Dogma in coaching

“Before you attempt your mixed stance swings, make sure that you completed deadlift and lazy swing drills.” – an online kettlebell coaching resource

I like coaching, and I am grateful for receiving coaching. I hope I understand the importance of the role of both coach and athlete in the relationship. I am pretty sure it does not usually involve sporadic commands without an element of teaching the athlete to understand the rationale behind it. I can respect a dogmatic belief in a training protocol where a coach has a successful track record. It’s a choice thing on my part: I will accept a coach’s unmoveable confidence in his techniques where it can be substantiated by his career history. A guy in a park doesn’t cut it for me.

Mixed stance swings – the coach in the video is swinging two medium weight bells. Nothing very interesting about the movement, no new coaching points offered.

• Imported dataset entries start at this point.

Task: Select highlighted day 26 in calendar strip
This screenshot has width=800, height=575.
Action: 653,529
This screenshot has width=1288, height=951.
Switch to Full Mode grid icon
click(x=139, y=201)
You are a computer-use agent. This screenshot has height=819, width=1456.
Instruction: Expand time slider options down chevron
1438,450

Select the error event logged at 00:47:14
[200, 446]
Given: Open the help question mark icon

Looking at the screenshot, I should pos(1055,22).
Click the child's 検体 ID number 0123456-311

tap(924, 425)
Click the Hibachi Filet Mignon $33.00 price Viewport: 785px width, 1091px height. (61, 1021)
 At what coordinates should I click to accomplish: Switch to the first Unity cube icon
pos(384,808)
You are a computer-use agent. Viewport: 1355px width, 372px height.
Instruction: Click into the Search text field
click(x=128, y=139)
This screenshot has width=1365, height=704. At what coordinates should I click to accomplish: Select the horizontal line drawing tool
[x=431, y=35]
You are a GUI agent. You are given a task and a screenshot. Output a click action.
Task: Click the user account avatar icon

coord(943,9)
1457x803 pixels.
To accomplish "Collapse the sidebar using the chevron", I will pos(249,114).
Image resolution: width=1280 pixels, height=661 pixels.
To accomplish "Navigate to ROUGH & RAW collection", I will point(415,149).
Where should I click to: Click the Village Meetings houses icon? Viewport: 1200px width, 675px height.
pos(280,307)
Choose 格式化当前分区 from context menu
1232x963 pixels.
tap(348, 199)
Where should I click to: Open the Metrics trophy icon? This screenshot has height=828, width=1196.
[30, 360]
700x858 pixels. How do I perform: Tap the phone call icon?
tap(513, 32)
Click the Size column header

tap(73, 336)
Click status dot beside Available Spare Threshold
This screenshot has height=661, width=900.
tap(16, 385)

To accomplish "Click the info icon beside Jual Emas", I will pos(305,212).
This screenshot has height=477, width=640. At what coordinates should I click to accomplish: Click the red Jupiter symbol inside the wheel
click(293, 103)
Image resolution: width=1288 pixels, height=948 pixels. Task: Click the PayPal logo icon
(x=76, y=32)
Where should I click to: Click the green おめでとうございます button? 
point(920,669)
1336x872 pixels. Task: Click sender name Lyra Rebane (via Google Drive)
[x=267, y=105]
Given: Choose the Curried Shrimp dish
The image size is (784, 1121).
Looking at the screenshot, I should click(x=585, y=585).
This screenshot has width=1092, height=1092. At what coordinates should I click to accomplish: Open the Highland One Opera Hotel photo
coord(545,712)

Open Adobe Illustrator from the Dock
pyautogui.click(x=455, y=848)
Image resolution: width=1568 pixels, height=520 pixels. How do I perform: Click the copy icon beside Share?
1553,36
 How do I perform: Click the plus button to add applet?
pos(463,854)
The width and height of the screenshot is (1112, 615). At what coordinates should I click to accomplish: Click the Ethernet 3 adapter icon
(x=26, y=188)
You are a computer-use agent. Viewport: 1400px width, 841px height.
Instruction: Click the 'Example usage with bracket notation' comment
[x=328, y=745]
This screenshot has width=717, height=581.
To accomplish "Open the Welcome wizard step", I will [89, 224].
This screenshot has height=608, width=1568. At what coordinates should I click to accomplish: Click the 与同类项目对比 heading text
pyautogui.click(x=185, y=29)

Deadlift – I happen to like and value the deadlift, as an exercise that has helped me retrieve stability of stance, and progress towards further strength work, but I don’t see it as a movement I am obliged to make every training session. I also know that not all kettlebell coaches agree with its validity. I will respect any informed or experienced viewpoint on this, but I am not ready at every training session to rigidly adhere to any drill, the purpose of which for my training is not explained.

Lazy swing drills – I detest this expression. Nothing about my kettlebell lifting is going to be lazy. Ever. I have worked waaay too hard to get over devastating illness, and “permanent” disability, to want to pursue laziness.

So, thanks, but no thanks. I have spent some hours on this site now and am really not impressed by the practice drills, the discussion forum, the Common Mistakes section, or the amateur videos. I will continue my online trawling elsewhere, but on this kettlebell coach’s online learning site, my job is done. Mortar board discarded.